DIRECTIONS FOR THIS TASK =
Write out as a numbered list only the lines of the entries below, starting at the line that contains "will (x=258, y=139)." and ending at the line that contains "Click the FSK_Code". Skip any blank lines.

(Excerpt from a dataset)
----------------------------------------
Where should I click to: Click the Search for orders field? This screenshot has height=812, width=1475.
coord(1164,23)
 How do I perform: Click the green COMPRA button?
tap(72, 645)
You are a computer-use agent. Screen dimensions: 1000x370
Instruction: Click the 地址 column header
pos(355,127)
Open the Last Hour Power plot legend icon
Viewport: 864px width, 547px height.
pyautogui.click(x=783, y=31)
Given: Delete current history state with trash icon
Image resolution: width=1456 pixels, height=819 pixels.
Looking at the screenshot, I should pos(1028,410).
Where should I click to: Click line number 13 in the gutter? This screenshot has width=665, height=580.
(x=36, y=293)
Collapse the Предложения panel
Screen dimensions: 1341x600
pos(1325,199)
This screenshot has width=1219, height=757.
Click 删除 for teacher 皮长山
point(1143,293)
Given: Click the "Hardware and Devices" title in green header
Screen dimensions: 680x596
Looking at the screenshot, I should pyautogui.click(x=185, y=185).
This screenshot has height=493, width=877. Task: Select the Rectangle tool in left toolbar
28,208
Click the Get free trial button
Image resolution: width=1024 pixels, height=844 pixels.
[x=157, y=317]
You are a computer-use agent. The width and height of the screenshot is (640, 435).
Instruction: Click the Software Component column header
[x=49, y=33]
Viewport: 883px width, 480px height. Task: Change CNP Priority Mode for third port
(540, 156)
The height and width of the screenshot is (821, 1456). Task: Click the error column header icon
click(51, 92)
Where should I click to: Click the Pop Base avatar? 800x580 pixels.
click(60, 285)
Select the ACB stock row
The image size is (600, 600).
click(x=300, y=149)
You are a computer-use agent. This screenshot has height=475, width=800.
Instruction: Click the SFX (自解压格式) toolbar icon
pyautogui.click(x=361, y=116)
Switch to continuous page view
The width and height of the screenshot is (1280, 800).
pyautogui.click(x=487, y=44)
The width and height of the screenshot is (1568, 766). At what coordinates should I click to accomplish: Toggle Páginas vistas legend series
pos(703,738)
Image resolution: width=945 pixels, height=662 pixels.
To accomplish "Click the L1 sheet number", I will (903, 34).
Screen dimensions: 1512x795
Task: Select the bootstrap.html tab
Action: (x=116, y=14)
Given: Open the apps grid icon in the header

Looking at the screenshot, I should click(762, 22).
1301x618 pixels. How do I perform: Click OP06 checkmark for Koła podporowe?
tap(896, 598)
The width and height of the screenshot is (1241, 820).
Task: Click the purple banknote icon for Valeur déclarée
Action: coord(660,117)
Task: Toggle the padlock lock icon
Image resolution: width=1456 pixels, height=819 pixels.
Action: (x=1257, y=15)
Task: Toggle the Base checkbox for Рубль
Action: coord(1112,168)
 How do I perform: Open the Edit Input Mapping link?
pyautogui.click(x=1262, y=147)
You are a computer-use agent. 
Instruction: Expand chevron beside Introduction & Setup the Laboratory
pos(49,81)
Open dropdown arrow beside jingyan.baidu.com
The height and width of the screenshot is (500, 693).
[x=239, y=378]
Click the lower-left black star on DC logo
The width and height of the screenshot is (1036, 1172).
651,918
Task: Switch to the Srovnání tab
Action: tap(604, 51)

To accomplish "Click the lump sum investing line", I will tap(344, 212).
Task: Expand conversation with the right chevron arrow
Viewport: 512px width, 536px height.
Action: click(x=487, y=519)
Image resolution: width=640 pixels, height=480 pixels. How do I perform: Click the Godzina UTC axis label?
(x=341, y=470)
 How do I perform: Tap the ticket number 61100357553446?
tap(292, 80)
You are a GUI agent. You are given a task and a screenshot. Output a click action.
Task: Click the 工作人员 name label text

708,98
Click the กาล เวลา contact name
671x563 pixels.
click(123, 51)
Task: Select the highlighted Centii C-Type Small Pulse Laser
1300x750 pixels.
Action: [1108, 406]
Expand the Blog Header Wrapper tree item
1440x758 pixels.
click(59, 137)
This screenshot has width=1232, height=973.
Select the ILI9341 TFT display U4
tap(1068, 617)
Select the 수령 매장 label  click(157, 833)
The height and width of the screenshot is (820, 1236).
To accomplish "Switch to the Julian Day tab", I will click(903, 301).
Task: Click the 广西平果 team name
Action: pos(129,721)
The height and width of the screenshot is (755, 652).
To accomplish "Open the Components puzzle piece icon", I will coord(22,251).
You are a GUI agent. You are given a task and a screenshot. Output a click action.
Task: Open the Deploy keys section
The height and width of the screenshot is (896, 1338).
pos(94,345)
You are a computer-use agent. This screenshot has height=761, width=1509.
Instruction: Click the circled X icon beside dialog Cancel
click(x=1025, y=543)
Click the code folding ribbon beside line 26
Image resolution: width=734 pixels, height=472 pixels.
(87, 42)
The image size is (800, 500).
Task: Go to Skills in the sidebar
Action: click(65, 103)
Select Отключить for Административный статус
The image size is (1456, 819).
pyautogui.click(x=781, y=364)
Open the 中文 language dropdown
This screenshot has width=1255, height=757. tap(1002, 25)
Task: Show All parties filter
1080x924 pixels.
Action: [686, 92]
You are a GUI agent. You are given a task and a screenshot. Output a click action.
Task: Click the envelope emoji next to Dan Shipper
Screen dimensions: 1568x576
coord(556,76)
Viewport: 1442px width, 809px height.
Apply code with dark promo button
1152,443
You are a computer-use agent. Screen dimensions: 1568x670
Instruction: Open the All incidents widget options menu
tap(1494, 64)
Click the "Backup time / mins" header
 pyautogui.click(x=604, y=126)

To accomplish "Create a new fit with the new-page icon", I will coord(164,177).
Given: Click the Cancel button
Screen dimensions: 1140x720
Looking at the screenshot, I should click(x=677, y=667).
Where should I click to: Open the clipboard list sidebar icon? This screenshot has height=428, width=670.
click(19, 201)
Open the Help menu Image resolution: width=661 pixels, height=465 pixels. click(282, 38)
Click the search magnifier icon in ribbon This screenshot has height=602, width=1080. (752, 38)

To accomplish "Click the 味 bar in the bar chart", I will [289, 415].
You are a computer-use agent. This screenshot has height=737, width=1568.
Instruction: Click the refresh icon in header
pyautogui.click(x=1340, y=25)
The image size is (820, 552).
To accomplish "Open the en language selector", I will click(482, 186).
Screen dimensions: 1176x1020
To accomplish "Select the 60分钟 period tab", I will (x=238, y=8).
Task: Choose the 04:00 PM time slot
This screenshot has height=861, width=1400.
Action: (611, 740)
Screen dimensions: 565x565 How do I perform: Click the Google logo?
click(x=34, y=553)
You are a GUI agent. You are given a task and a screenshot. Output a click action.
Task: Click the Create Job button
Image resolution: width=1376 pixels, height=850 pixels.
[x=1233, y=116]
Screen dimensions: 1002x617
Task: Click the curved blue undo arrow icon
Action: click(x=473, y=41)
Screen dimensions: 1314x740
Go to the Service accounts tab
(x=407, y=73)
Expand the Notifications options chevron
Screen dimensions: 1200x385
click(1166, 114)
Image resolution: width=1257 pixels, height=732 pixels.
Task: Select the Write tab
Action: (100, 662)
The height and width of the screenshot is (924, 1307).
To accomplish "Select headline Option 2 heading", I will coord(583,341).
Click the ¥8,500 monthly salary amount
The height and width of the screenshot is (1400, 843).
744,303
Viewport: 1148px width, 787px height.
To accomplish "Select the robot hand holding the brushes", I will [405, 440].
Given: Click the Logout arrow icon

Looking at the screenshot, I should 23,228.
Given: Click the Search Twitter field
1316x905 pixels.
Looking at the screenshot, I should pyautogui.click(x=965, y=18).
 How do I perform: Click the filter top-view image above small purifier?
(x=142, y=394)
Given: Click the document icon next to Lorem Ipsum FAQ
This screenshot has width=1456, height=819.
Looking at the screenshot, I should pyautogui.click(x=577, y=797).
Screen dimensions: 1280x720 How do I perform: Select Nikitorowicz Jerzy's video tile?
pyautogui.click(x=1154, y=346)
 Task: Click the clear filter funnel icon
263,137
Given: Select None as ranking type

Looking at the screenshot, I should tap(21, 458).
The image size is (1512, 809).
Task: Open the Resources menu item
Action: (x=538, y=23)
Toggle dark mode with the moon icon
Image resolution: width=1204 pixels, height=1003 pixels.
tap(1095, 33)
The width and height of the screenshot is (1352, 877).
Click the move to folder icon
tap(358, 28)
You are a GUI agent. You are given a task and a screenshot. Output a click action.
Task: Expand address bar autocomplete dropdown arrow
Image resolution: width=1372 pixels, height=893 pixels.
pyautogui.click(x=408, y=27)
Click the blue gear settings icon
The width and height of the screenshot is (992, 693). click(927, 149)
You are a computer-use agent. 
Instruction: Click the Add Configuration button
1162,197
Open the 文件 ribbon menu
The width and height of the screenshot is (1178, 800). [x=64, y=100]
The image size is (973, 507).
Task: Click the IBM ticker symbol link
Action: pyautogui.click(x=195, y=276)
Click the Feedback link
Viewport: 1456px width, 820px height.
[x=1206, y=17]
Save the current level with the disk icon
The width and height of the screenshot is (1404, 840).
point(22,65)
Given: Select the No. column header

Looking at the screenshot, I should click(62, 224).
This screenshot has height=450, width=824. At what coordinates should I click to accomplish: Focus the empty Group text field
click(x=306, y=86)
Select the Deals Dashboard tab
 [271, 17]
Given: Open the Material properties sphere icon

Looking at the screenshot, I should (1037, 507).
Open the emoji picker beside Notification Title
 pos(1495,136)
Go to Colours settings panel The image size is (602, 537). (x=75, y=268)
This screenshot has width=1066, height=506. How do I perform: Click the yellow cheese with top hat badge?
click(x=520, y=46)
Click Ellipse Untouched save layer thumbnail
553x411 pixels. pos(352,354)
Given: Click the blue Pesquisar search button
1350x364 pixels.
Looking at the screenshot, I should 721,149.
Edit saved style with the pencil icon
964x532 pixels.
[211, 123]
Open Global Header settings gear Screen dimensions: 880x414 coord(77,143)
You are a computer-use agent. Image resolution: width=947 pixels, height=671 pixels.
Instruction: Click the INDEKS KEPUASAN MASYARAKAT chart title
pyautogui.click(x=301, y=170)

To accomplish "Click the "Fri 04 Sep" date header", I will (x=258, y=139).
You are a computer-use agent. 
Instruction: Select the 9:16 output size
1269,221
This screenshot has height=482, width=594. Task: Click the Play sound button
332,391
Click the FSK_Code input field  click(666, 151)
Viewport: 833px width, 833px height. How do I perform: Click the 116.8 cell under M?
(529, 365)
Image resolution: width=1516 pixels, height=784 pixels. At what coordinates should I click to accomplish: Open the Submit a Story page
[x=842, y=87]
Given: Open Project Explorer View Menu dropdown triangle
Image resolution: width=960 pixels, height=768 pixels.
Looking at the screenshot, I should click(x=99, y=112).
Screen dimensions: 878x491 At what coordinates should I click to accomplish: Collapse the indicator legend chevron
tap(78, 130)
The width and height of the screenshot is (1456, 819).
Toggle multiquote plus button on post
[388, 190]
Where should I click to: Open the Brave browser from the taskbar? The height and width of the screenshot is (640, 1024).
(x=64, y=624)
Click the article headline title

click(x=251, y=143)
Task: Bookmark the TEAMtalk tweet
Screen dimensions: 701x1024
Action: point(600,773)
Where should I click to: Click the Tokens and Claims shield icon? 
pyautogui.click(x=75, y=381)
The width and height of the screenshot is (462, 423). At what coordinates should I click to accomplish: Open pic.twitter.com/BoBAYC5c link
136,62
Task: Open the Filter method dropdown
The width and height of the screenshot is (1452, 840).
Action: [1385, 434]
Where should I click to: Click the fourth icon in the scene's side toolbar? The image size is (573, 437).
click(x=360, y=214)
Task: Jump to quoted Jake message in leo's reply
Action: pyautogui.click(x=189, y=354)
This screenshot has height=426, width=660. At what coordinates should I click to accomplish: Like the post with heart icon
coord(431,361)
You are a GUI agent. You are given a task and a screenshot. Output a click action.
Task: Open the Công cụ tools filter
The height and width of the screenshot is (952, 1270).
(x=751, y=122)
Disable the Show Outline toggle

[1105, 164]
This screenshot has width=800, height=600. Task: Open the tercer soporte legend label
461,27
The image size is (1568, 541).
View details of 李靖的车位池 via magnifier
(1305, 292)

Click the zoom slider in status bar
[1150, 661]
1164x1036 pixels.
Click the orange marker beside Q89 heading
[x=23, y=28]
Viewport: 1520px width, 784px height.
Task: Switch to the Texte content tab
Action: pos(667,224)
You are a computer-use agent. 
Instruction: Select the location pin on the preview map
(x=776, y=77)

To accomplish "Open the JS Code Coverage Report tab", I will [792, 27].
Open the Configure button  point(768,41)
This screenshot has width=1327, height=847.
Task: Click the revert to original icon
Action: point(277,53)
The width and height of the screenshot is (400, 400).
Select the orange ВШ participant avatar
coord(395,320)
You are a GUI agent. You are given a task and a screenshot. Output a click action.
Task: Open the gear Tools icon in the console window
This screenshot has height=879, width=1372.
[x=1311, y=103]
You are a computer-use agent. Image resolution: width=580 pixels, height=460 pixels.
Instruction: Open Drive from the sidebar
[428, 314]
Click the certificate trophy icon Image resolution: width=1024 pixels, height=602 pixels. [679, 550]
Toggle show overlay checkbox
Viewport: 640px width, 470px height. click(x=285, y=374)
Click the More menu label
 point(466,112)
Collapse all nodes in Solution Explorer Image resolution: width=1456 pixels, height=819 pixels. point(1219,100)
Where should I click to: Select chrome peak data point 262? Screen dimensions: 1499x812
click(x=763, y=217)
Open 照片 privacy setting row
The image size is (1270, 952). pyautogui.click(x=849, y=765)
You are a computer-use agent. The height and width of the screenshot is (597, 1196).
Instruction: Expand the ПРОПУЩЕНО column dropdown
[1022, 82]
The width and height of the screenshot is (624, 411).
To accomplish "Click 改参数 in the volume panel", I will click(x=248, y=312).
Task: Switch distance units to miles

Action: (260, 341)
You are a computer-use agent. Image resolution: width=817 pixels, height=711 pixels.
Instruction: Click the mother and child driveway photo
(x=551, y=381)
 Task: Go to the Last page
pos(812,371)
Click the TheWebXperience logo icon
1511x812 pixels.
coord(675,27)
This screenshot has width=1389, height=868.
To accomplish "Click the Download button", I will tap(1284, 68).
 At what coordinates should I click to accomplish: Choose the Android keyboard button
----------------------------------------
ANSWER BELOW =
1. To accomplish "Click the "Fri 04 Sep" date header", I will (x=258, y=139).
2. You are a computer-use agent. 
3. Instruction: Select the 9:16 output size
4. 1269,221
5. This screenshot has height=482, width=594. Task: Click the Play sound button
6. 332,391
7. Click the FSK_Code input field  click(666, 151)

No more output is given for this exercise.